Formality is not optional in many languages. English mostly gets by with one "you." Spanish, French, German, and many others force a choice between a formal and an informal address, and getting it wrong is jarring. In Spanish, a customer review usually calls for the formal usted, not the casual tú. In French, that is vous, not tu. When in doubt, default to the formal form, because formal-but-warm always reads better to a stranger than overly familiar.
Idioms and slang do not cross over. The clever turn of phrase that sounds great in English often translates into nonsense or, worse, something unintentionally rude. Keep your wording plain and literal. "We would love to welcome you back" survives translation. A breezy idiom usually does not.
Some languages carry built-in courtesy you should honor. Honorifics and set polite phrases are a normal part of how some languages handle service relationships. You do not need to be an expert, but a reply that respects the basic courtesy norms of the language, simple, warm, and a little formal, lands as genuine effort, which is the whole point.

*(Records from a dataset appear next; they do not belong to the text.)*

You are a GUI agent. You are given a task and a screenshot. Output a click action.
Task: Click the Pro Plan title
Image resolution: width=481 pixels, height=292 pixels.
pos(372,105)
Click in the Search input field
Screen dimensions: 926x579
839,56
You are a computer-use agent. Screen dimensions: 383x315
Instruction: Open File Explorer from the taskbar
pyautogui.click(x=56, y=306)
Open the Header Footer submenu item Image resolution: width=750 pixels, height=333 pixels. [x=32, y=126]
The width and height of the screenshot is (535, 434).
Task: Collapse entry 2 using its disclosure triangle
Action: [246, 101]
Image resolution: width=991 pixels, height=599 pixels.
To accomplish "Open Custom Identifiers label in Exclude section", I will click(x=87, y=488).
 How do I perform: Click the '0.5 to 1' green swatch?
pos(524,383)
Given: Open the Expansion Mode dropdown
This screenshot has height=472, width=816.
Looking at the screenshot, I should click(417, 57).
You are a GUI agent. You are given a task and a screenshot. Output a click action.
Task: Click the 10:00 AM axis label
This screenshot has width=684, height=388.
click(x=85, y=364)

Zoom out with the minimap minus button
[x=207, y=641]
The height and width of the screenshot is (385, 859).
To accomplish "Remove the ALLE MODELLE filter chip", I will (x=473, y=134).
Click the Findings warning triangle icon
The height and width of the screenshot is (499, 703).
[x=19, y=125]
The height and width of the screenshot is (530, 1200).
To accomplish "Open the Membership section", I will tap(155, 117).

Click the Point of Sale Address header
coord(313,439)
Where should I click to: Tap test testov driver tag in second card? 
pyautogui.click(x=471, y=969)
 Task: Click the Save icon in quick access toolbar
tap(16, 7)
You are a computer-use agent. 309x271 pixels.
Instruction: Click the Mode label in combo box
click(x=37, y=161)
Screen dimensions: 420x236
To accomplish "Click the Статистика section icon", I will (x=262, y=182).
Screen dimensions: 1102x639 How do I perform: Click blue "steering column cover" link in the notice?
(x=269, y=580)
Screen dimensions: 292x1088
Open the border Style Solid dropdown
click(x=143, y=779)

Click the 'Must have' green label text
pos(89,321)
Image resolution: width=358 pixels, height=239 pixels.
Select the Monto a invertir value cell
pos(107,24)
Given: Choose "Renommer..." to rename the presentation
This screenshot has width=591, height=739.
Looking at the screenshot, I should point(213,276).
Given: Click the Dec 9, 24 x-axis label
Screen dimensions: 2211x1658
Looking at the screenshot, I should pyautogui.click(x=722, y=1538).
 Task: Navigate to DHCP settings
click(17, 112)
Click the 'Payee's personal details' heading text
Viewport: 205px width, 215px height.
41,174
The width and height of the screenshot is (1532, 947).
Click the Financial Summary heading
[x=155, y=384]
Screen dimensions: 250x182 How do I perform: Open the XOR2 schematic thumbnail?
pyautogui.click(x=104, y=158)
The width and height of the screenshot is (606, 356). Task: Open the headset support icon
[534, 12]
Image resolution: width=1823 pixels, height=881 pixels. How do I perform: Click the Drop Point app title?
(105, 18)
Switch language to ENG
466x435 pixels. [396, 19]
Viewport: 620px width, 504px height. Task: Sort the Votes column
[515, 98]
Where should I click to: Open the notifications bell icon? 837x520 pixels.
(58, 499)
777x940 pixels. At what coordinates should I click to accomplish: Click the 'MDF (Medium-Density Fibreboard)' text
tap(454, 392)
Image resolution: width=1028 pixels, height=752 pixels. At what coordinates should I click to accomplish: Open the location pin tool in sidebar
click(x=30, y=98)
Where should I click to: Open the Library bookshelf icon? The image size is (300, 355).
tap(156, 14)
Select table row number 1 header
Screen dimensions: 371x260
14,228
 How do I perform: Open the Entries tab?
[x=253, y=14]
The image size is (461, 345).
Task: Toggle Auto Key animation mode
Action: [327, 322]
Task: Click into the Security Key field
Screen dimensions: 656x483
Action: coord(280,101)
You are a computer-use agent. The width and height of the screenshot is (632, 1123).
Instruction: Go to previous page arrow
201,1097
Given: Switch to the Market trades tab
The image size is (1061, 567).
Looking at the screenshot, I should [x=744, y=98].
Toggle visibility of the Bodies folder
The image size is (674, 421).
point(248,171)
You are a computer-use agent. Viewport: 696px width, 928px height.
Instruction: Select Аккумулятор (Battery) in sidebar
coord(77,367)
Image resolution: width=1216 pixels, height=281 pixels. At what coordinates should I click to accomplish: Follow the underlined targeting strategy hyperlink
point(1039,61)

Cultural norms around directness and apology vary. How openly people complain, and how much apology feels appropriate, differs across cultures. You do not need to study sociolinguistics to reply well. You need to stay warm, keep it simple, and lean slightly formal, which is a safe register almost everywhere. For the underlying craft of making any reply sound like a person rather than a script, see making AI responses sound human.
Templates for Replying in Another Language
Start from a clean English version, then translate. Here are language-agnostic master templates to translate, followed by worked examples in Spanish and French so you can see what good looks like. Fill in the name, the specific detail, and your contact information, and never paste the same wording across multiple reviews, because both future readers and Google's AI-generated summary scan for repetition.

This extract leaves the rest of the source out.